You’ve spent time making music between Beirut and London, as well as traveling to the United States. How has your time abroad shaped your approach to beat making?

Every time I travel and take part in musical endeavors I return to Beirut with a fresh outlook on life, music, my relationship to music and what I want to achieve. Everything is put in question. You meet people and musicians from completely different walks of life each with their own musical journey and ambitions. It’s truly inspiring and at the same time it always makes me reassess my feeling about my approach to music making. Each of these experiences allows me to mature as a music creator, to find myself musically and further develop my sound.

You worked on a number of tracks during OneBeat. If you had to pick, which one is your favorite and why?

That’s a tough question, but I guess it would be “If We Could Only See” which I did with Saideh Eftekhari. When we first recorded that track and begun producing it, we were still in the first week of the residency. Having just met incredible new people, forming such pure and beautiful bonds so quickly but deeply, being in beautiful nature, and playing music all day, I felt joy so deep that it was both happy and sad at the same time. Sad because deep down I knew time was running by and soon we’d have to leave. This track perfectly portrays that feeling for me, and represents the journey that we went through, even sonically speaking. The track progression mirrors the progression of 4-weeks: moving from the peacefulness of the OneBeat residency to being on the road, where time suddenly started passing by fast and everything was coming to an end. Albeit a beautiful one.

Can you explain your process of developing one of these tracks with OneBeat musicians?

The process was very different from my usual collaborations, because in this case i had no desired outcome in mind when we started. We were openly experimenting with each recording session. I would rearrange and add my touches, and that would get updated with every new instrument that was recorded. So, the vision of the track kept changing and maturing until reaching its most natural outcome.

“Sawa”, which is probably runner-up to “If We Could Only See” as my favorite track, is a collaboration between five musicians. Pat Swoboda on bass, Saideh Eftekhari on violin, Eddie Valencia on percussion, FSN Director Chris Marianetti on vocals and myself, composing and producing the final mix. First, I invited Pat to lay bassline hooks on a skeleton track I’d started. Once I listened to the recordings and started producing, I asked Saideh if she could lay some violin and she worked her magic. We recorded many of her ideas. Then recorded Eddie added shakers and provided the track with an amazing groove. With these new recordings, the track was starting to direct itself and take shape. At that point, I could see more or less see what the final outcome would be. Lastly, Chris lay down some vocal melodies and I rearranged and produced the final version.

What was it like translating the energy of the recording to a venue setting?

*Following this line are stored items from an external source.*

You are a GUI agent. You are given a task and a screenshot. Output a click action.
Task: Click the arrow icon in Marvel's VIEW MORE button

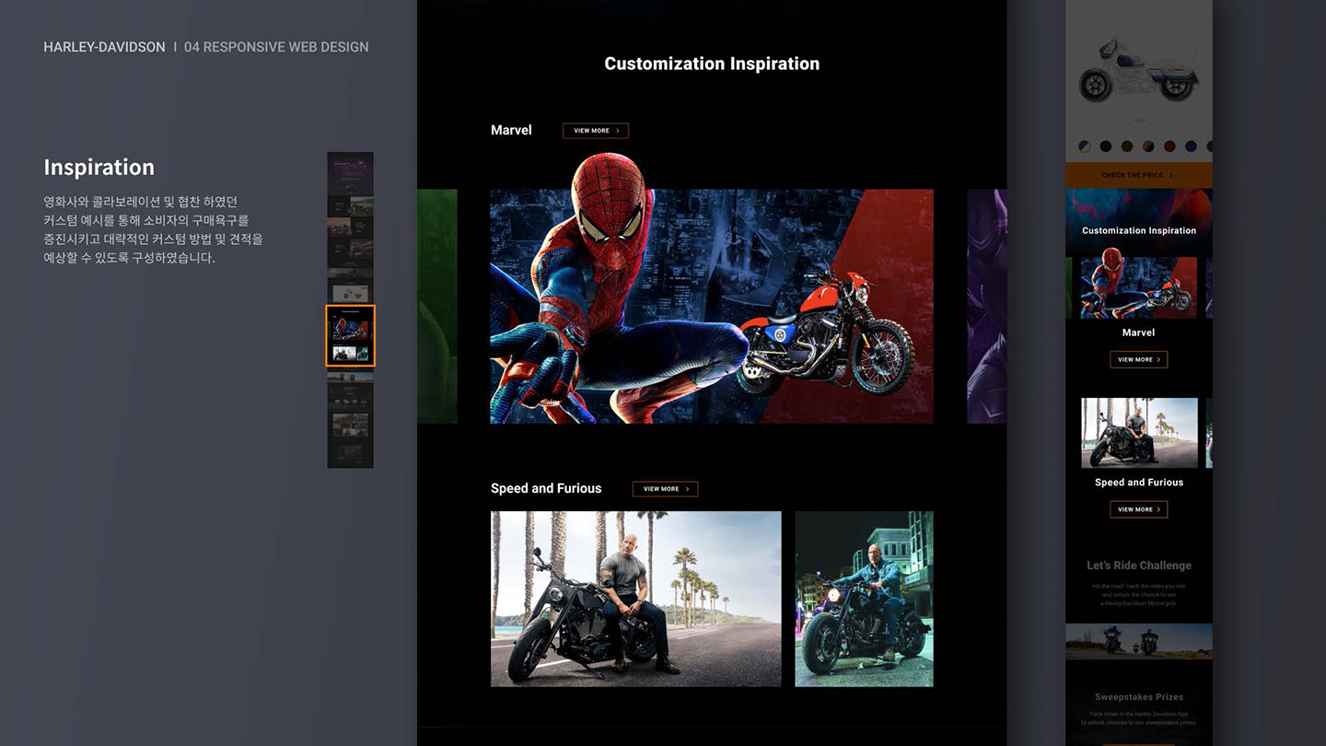(618, 131)
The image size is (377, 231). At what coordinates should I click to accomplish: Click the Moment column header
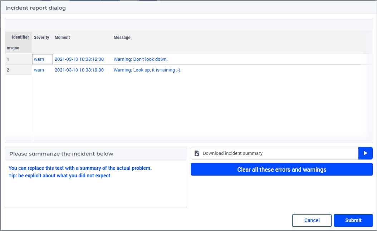(62, 38)
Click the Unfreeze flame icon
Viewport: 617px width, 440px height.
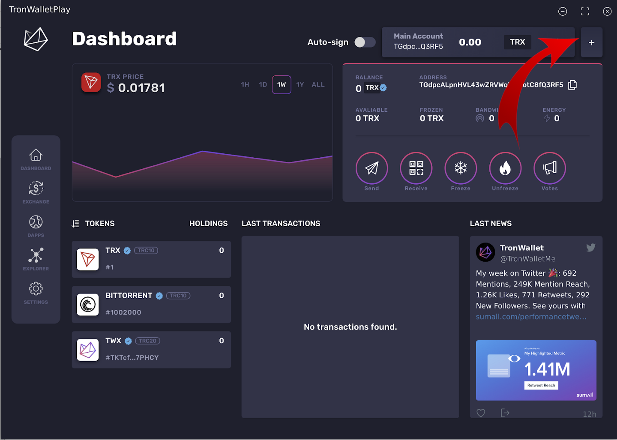[x=505, y=168]

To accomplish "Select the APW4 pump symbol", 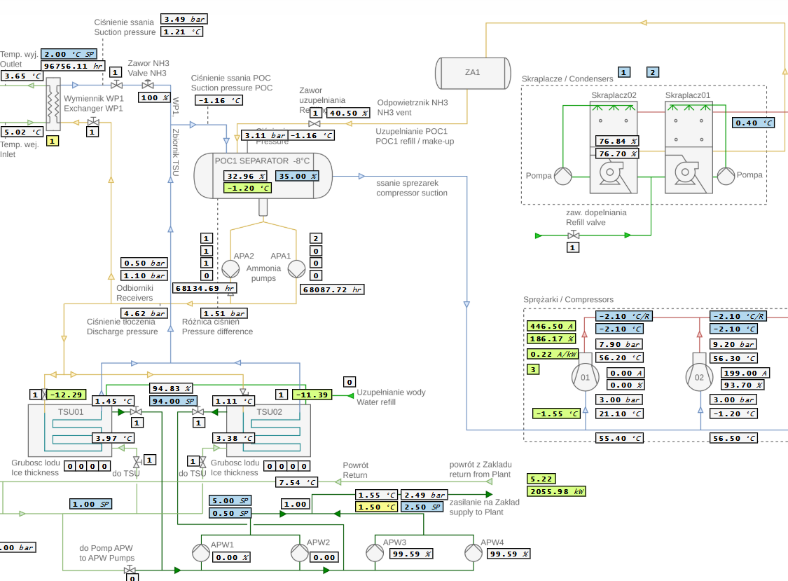I will click(x=473, y=553).
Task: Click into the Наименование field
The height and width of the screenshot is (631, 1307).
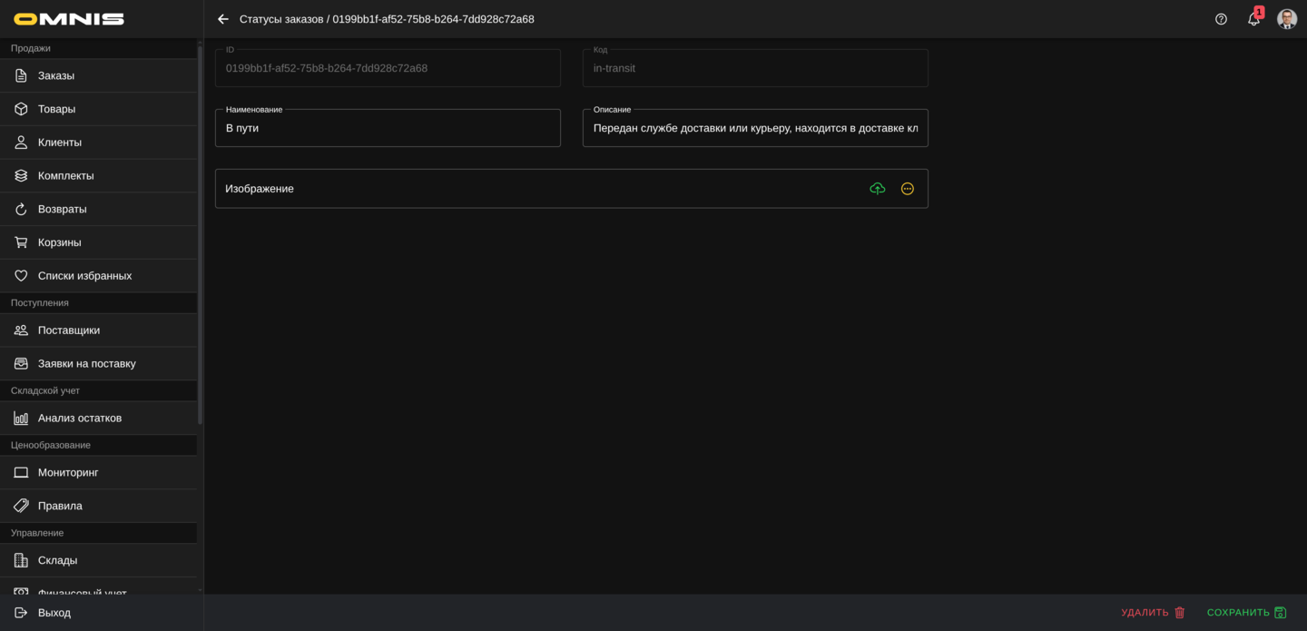Action: coord(388,129)
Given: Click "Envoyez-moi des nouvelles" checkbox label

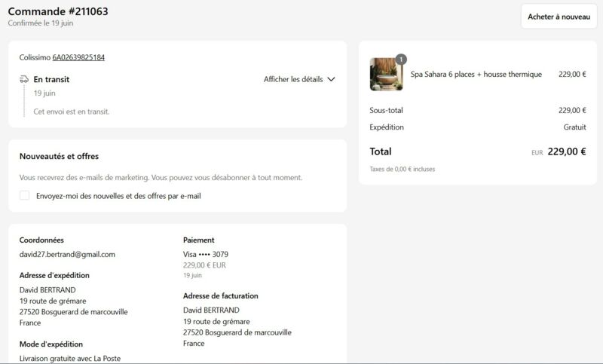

We performed “Sawa” during the OneBeat tour. It was really interesting playing the song as it was finally arranged, with live musicians and electronics. Because the track is quite fast paced with many changes and drops, meshing those elements live was quite challenging and a learning experience.

How do you feel that OneBeat affected your musical outlook overall?

Since OneBeat, my musical outlook has broadened and it keeps on broadening with every new person I collaborate with. I am open to all sorts of collaborations and I have new found appreciation for a lot of genres and an interest in discovering new instruments and sounds. I’ve also realized that collaborating is the best and most crucial way to mature as a musician because it is a form of experimentation.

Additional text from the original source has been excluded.